What the exercise asks
Set down word for word each line from the one containing "The height and" through the end of the records, both included. Do not copy any pictures.

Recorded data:
>>

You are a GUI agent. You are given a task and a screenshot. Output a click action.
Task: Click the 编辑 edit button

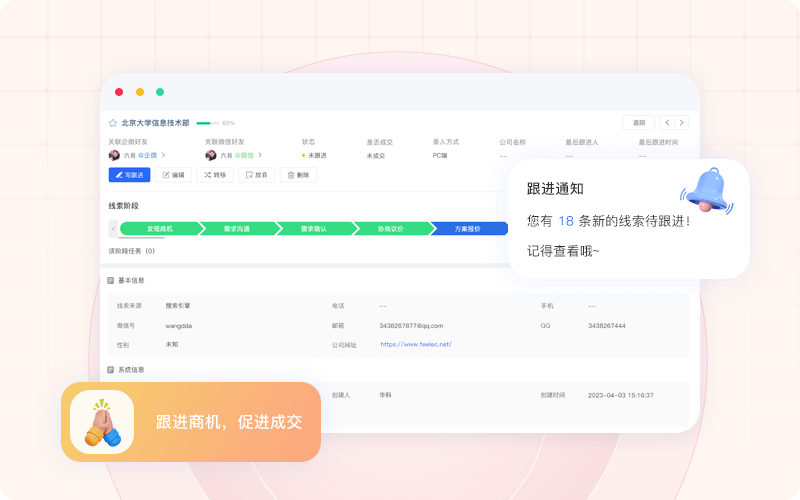pyautogui.click(x=173, y=174)
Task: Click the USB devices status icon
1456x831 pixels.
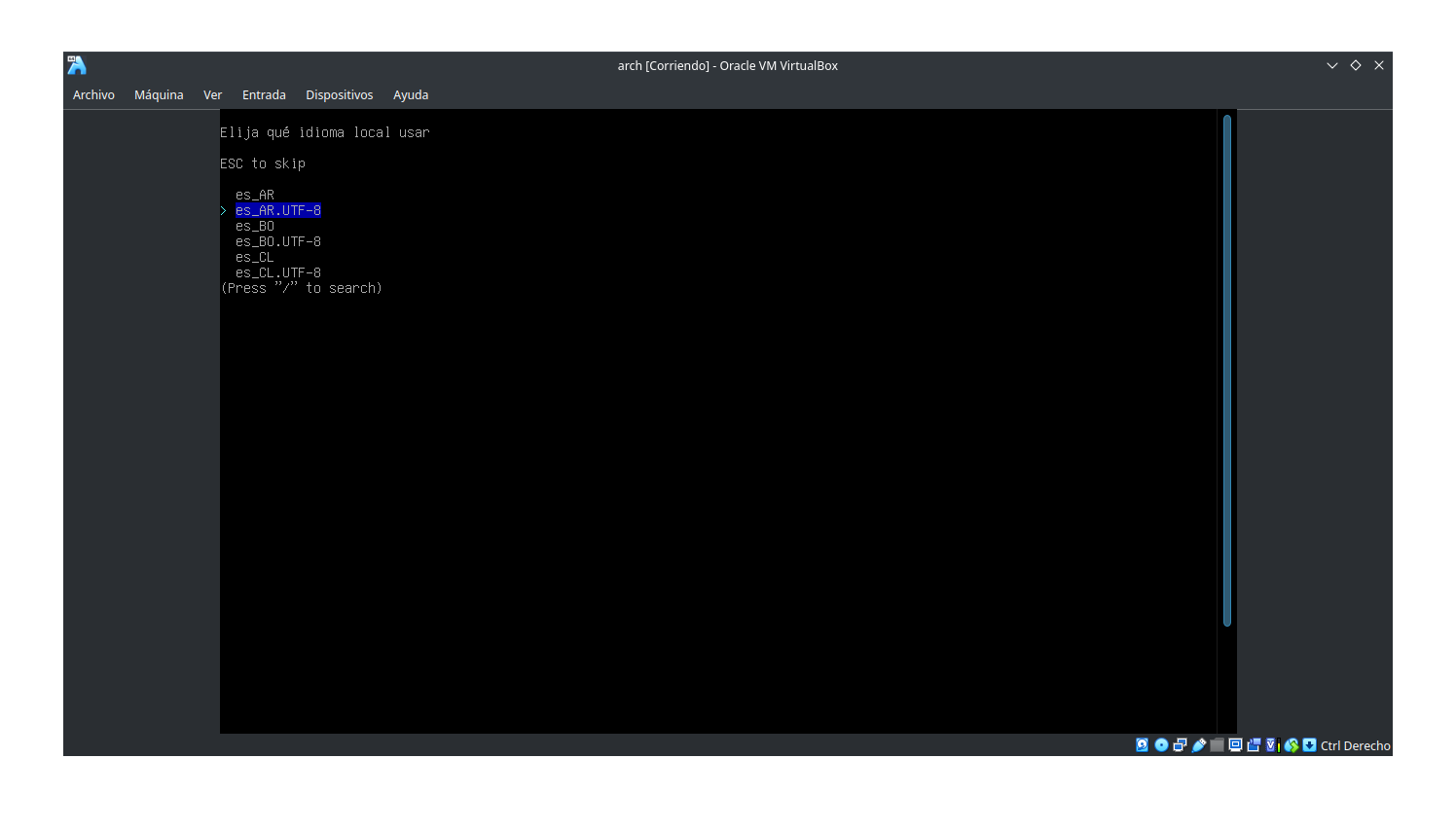Action: click(1198, 744)
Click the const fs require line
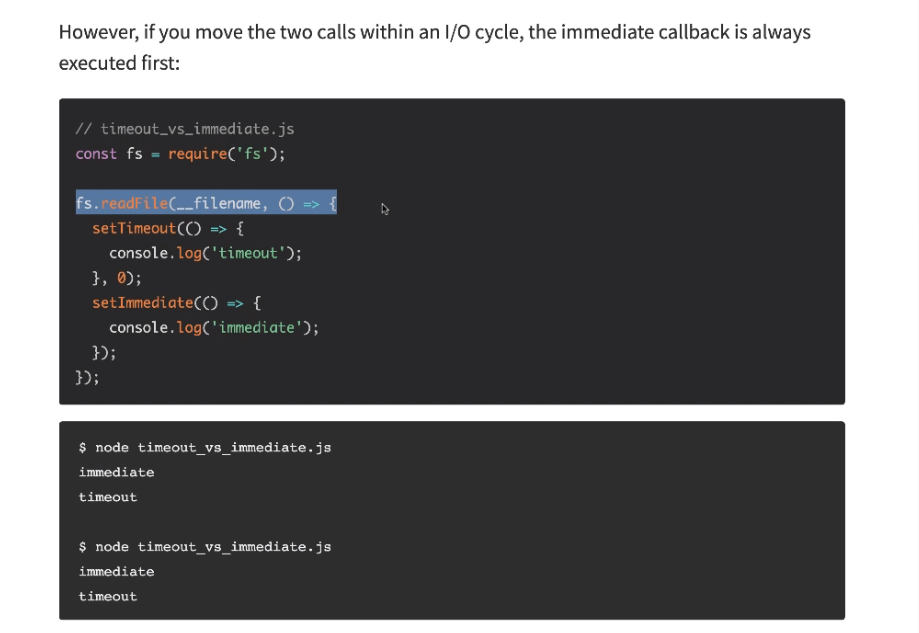The width and height of the screenshot is (919, 633). coord(181,154)
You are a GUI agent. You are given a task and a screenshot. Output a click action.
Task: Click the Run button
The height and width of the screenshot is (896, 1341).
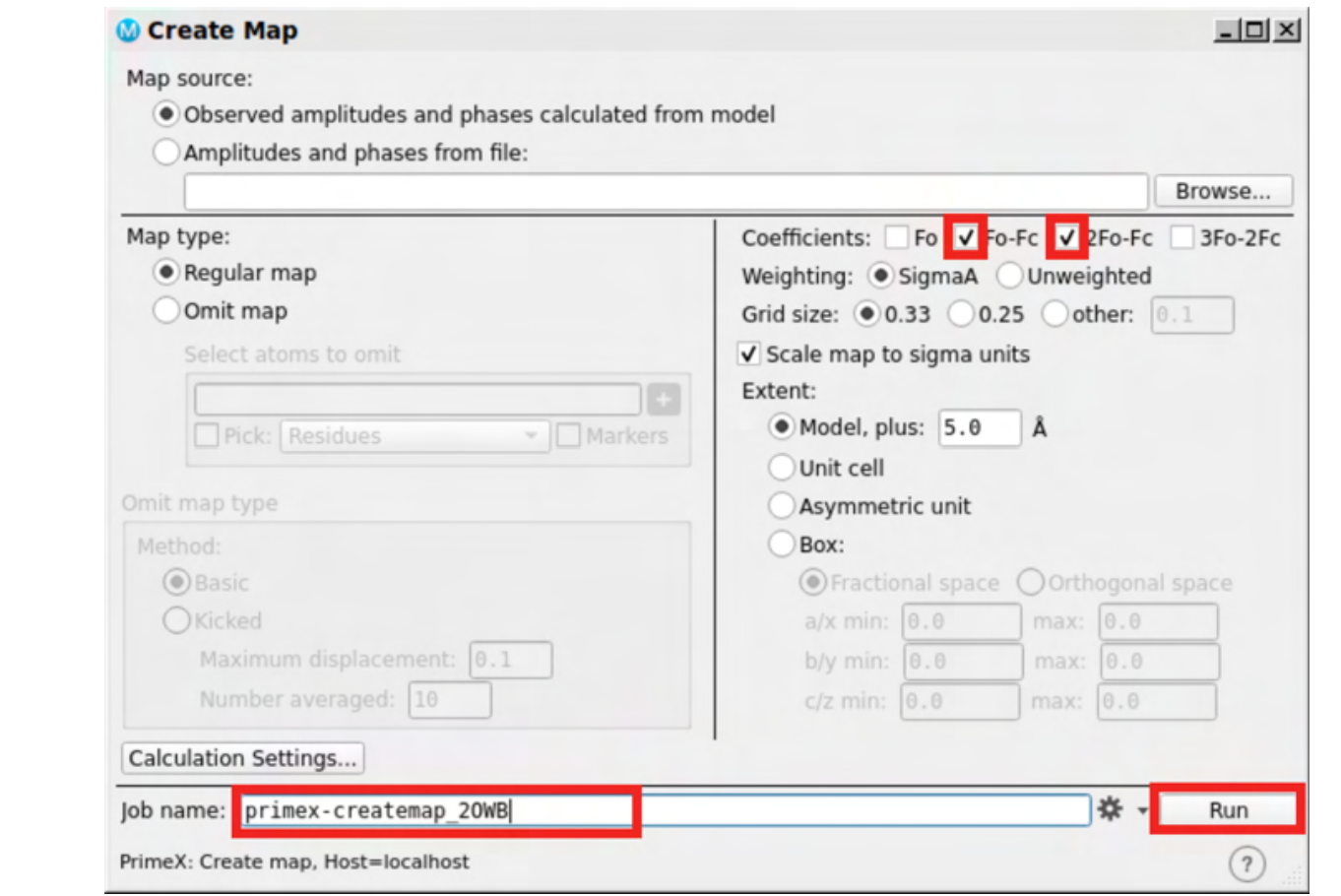coord(1228,809)
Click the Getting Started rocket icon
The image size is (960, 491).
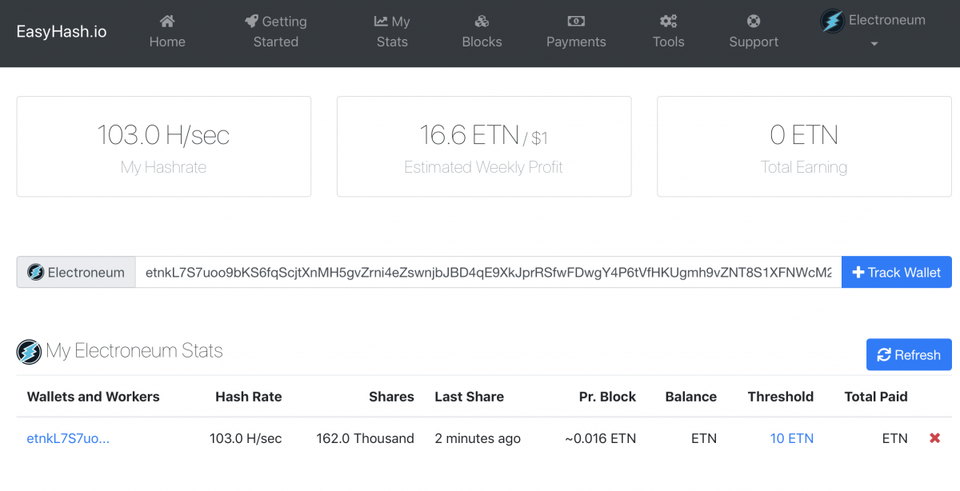tap(251, 21)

<<

Response
The height and width of the screenshot is (896, 1341).
coord(1228,809)
Click the Getting Started rocket icon
The image size is (960, 491).
tap(251, 21)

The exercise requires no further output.